Jetzt muss der Gemeinderat entscheiden, wie die weitere Entwicklung des Areals aussehen soll. Vorab wurden im Verwaltungsausschuss drei Alternativen diskutiert. Allerdings nichtöffentlich auf Antrag von CDU und Freien Wählern, dem sich die LLT und Karin Vogt von den Grünen anschlossen. Es sei zu früh für eine öffentliche Aussprache, zu viele Fragen noch offen. Nur Bürgermeister Martin Bernhard, Sonja Hanselmann-Jüttner und Esther Krain (SPD) hielten eine nichtöffentliche Beratung für nicht zwingend nötig.

Die Stadt könnte, so Szenario eins, das komplette Grundstück kaufen. Als Kaufpreis stünden 3,6 Millionen Euro plus Mehrwertsteuer im Raum. Dann könnte die Kommune über die weitere Verwendung der Fläche alleine entscheiden. Allerdings müsste sie dann auch die Altlasten übernehmen.

Ein Kauf des Geländes durch die Stadt ist wenig wahrscheinlich

Das alte Hotel, das Restaurant und die Tennishalle sind dringend sanierungsbedürftig. Im derzeitigen Zustand ist ein weiterer Betrieb schwer vorstellbar. Was das kosten könnte, kann noch niemand auch nur im Ansatz abschätzen. Außerdem braucht Tamm sein Geld für dringendere Investitionen, die auf der Agenda stehen, etwa die Grundschule Hohenstange, den Neubau des Feuerwehrhauses in der Kirschenau und den Ausbau der Kinderbetreuung. Außerdem würde die Stadt das volle wirtschaftliche Risiko tragen. Fazit der Verwaltung: Diese Variante hätte unverhältnismäßige Auswirkungen.
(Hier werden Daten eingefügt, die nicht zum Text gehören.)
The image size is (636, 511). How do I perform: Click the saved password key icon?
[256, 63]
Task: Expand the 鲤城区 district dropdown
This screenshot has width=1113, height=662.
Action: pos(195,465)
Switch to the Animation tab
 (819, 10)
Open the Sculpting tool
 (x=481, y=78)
Lässt die Stadt die Finger von dem Grundstück, so Alternative zwei, hätte sie keinen Einfluss darauf, was da künftig passieren könnte. Das Schicksal von Hotel, Restaurant und Tennishalle sei völlig ungewiss. Im schlimmsten Fall könnte das Areal veröden, wird befürchtet. Der Bau einer weiteren, dringend benötigten Sporthalle würde so in weite Ferne rücken. „Für die Entwicklung der Stadt Tamm bedeutet diese Option Stagnation“, sorgt sich die Rathausspitze.
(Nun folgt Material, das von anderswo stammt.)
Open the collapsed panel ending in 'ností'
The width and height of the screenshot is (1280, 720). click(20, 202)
Hoffen auf eine Einigung mit dem Investor

Jetzt wird darauf gebaut, doch noch Einvernehmen mit dem Investor für eine Realisierung in abgewandelter Form zu finden – Option Nummer drei. Das bedeutet: die Errichtung eines hochwertigen Restaurants mit Nebenflächen für Feiern aller Art im Erdgeschoss. Statt eines Hotels sollen auf zwei Stockwerken zehn Boardingwohnungen, also Miete auf Zeit, und zehn weitere Wohnungen entstehen. Außerdem zwischen drei und fünf hochwertige Penthouse-Wohnungen auf der dritten Etage. Das stellt ein neues Grobkonzept von ReWied für ein quadratisches Atriumhaus in den Raum. Der Stadt wird dabei eine Teilfläche von 1600 Quadratmetern angeboten, auf der heute noch die Tennishalle steht. Damit wäre es möglich, zu gegebener Zeit dort eine Sporthalle zu realisieren. Bis dahin könnten dort zwei Tennisplätze weiter bespielt werden. Zusätzlich würde der Investor ein neues Umkleide- und Sanitärgebäude für die Nutzung der Tennishalle bauen.
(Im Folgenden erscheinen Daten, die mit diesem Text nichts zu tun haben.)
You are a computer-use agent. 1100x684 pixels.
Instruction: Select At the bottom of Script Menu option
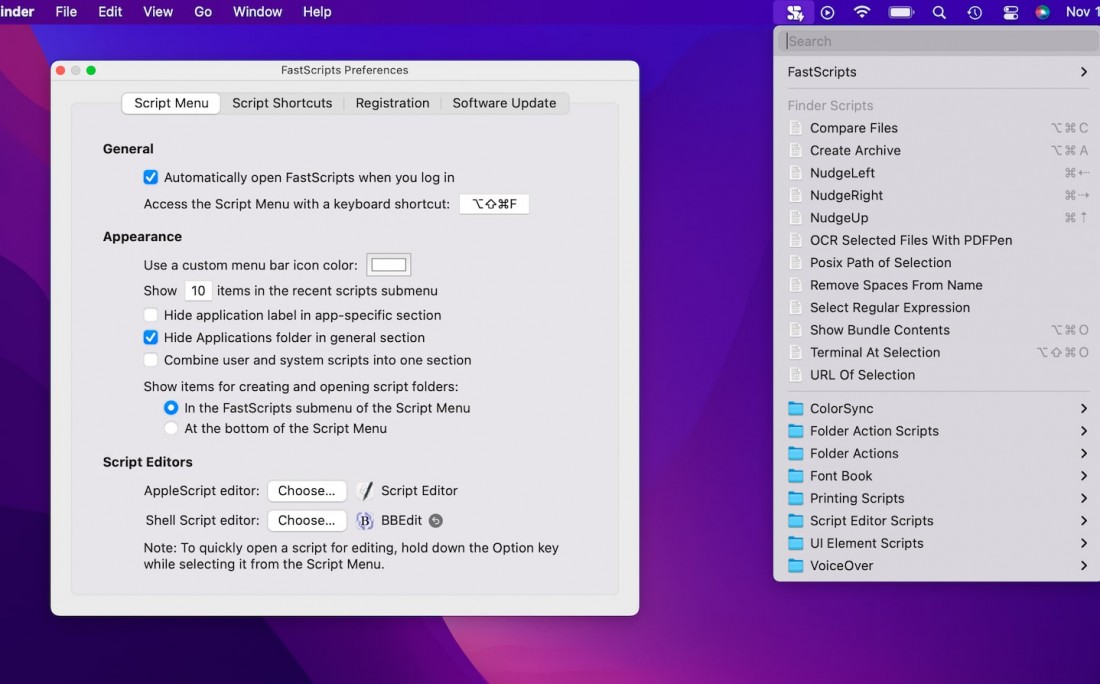pyautogui.click(x=171, y=428)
Diese Möglichkeit würde die Chance auf eine zukunftsfähige Weiterentwicklung der Sportfläche mit relativ geringem finanziellen Aufwand offenhalten, so die städtische Analyse. Zusätzlich dürfe der Profit einer modernen Immobilie, die dort geschaffen werde, nicht verkannt werden. Nur so bewahre sich die Stadt Entwicklungsmöglichkeit auch für ihr Vereinsleben, heißt es in der Beschlussvorlage für den Gemeinderat.